An expert needs to analyze the code to make sure it's secure, Rubinow said. The software has to be explainable and scalable.
AI regulations banks must follow when vibe coding
Banks have to be careful about data privacy when they vibe code, Beach said.
The Gramm Leach Bliley Act, for example, requires banks and their service providers and vendors that have access to customer information to be transparent about what their practices are and to safeguard personal data by reasonable means, Beach said.
Other important regulations are the EU AI Act, the Utah AI Act and the Colorado Privacy Act, Beach said.
"Banks could start with GLBA but would have to move beyond that and provide another comprehensive privacy policy, because the GLBA template privacy notice doesn't really consider things like vibe coding," Beach said. "So they would want to provide a transparent privacy notice to consumers, but also to any business partners that they're going to be working with, that says some of our services and enhancements are going to be done through the use of vibe coding, and be really, really clear about that."
There's also the risk of discrimination, Beach said. "A common thread that comes up in AI legislation, in proposed bills and definitely in the EU AI Act, is making sure that there is a lack of discrimination," she said. "I think that this is a tricky part with vibe coding, because essentially, you're just using day-to-day prompts to build out code for you. So the prompts you're using have to be very meticulous, because the way in which it produces code from those prompts could be discriminatory in nature, if someone has unconscious or conscious biases."
AI laws tend to come down hard on discrimination that could have a financial impact on consumers, such as their ability to gain employment or buy a house.
"All of these things flow through banks," Beach said. "If you need to buy a house, you go to a bank to get a loan. If you need a good job, a background check may include financial crime histories or bank statements."
There are a couple of things that banks can do to make sure that they are meeting existing and upcoming AI laws, Beach said. They can use compliance guardrails such as masking personally identifiable information, using synthetic data to train models and archiving prompts used in vibe coding.

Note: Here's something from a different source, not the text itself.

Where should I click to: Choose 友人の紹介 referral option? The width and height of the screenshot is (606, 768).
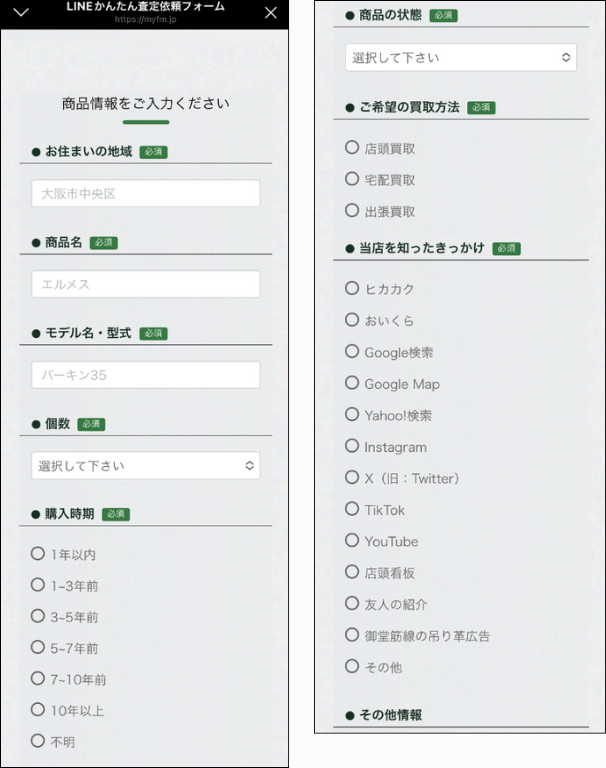(x=352, y=603)
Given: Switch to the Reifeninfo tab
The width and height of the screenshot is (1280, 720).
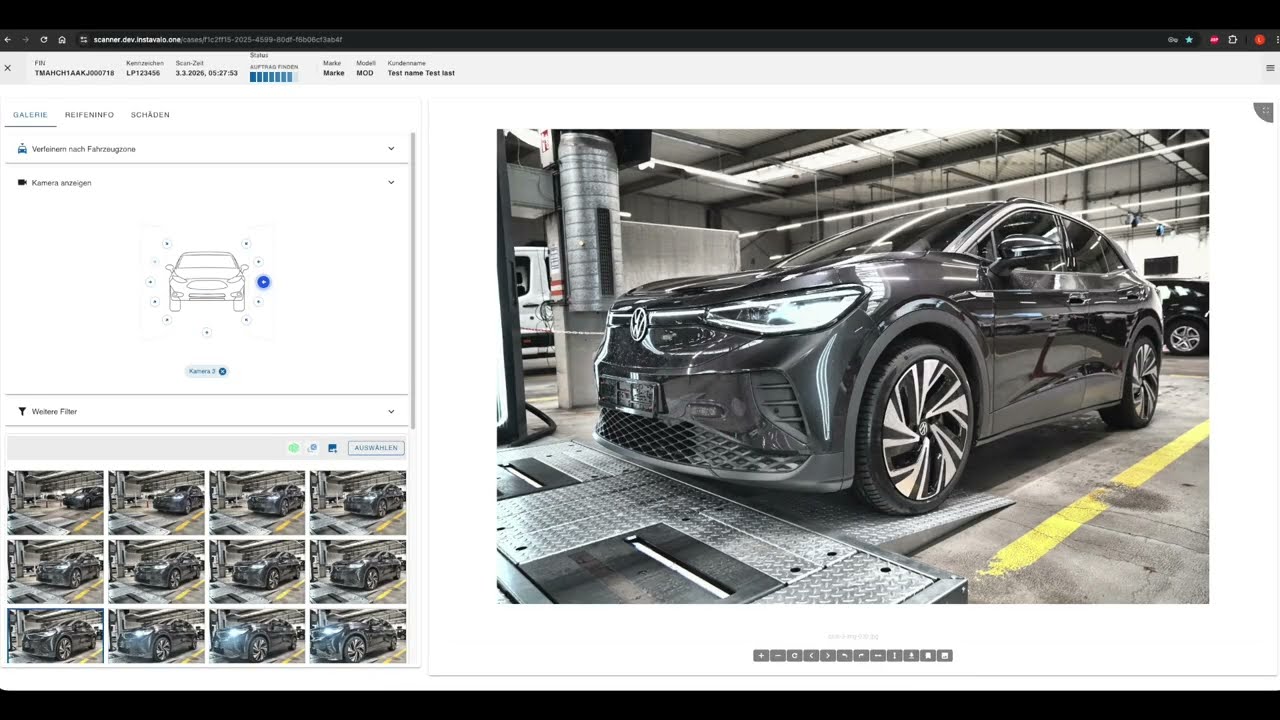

Retaining prompts is important because if a bank turns out to be discriminating, for instance not giving loans to women of color, "you need to understand what went wrong there, and based on vibe coding, it's probably going to be the prompts that were used, and they may not have been intentionally trying to bias a particular class of person, but that may have been the output," Beach said.
For all these reasons, banks will need to be cautious about vibe coding.
"People are going to be experimenting," Rubinow said. "They're going to find the limitations of the tool. They're going to be careful, because they know that you can't use the excuse that it's not my fault, the computer did it. Nobody buys that."
What internal controls are needed to safely operationalize vibe-coded tools in production?
Controls should include code-review checklists for AI-generated code, sandboxed development environments, explainability testing, and documentation of prompt history and model behavior for audit purposes.
Could vibe coding introduce discriminatory logic into financial software?
Yes. Since vibe coding relies heavily on human prompts, unconscious bias can be embedded into generative outputs. The prompts must be meticulous.